▶ TEXTAUSZUG:
※
Zweiter Punkt: Sind die Institutionen, die derzeit das Management der Weltwirtschaft betreiben, geeignet, dies zu tun, und werden von ihnen politische Maßnahmen ergriffen, die letztendlich auch wirksam sind?

Die beiden entscheidenden Institutionen in diesem Zusammenhang sind der Internationale Währungsfonds und das amerikanische Finanzministerium, die im wesentlichen die Richtlinien vorgeben. Die Politik dieser beiden Institutionen ist zu Recht kritisiert worden. Ich möchte etwa nur daran erinnern, daß das Hilfspaket für Rußland beschlossen wurde, und fünf Wochen danach ist die Krise in Rußland schlagend geworden. Ende November 1998 wurde ein Hilfspaket für Brasilien beschlossen, und wenige Wochen danach wurde die Krise in Brasilien schlagend. Da ist natürlich erheblicher Zweifel an der Richtigkeit diese Strategien angesagt.

Andererseits stellt sich natürlich die Frage, ob nicht auch ein Grund für diese Strategie darin lag, zumindest Zeit zu gewinnen, denn wenn knapp nach Rußland gleich Brasilien schlagend geworden wäre, wären die Turbulenzen in der Weltwirtschaft möglicherweise noch größer gewesen, als sie es jetzt ohnehin sind. Das heißt, man muß auch anerkennen, daß es schon einen gewissen Sinn hatte, das Ganze zumindest zu versuchen.
※
▶ BEREITGESTELLTES MATERIAL:
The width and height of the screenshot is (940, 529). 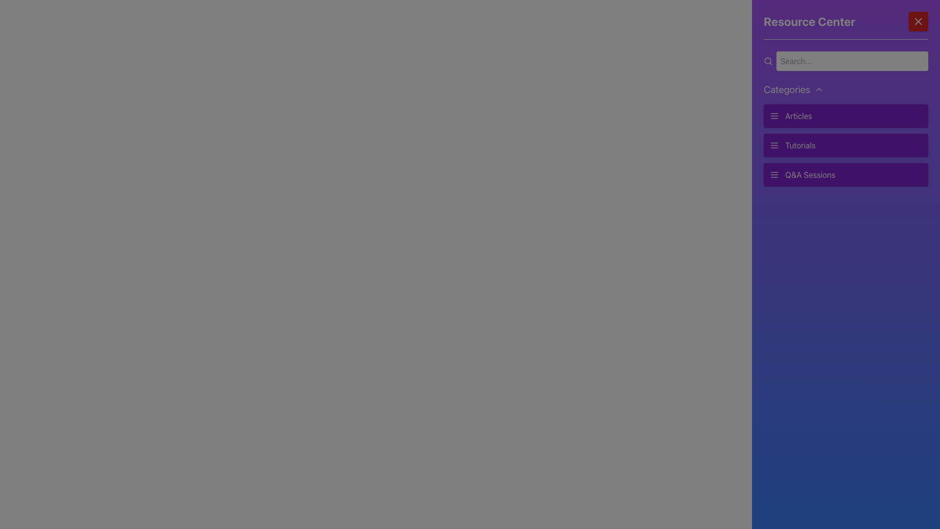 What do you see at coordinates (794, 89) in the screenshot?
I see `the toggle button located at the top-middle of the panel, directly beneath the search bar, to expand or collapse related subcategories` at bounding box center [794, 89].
※
▶ IHRE AUFGABEN:
**a)** Stimmen die folgenden Aussagen mit dem Textauszug über das Management der Weltwirtschaft überein? Beantworten Sie jede mit Ja oder Nein und zitieren Sie wörtlich die entscheidenden Worte des Textauszugs.
(i) Der Internationale Währungsfonds und das amerikanische Finanzministerium geben im Wesentlichen die Richtlinien vor.
(ii) Das Hilfspaket für Brasilien wurde Ende Oktober 1998 beschlossen.
(iii) Die Krise in Rußland wurde fünf Monate nach dem Hilfspaket schlagend.
**b)** Schreiben Sie den Textauszug über das Management der Weltwirtschaft im Anschluss an seinen letzten Satz weiter.

▶ LÖSUNGEN DER AUFGABEN:
**a)**
(i) Ja: „die im wesentlichen die Richtlinien vorgeben“
(ii) Nein: „Ende November 1998 wurde ein Hilfspaket für Brasilien beschlossen“
(iii) Nein: „fünf Wochen danach ist die Krise in Rußland schlagend geworden“

**b)**
Bisher wurden diese gesamten Krisenlösungspakete vor allem von dem Standpunkt aus kritisiert, daß die sozialen Auswirkungen auf die Bevölkerung meistens sehr dramatisch waren und daß es im Gefolge dieser Pakete – vor allem in Südostasien – auch zu einigen politischen Turbulenzen gekommen ist. Ich verweise in diesem Zusammenhang vor allem auf die Situation in Indonesien.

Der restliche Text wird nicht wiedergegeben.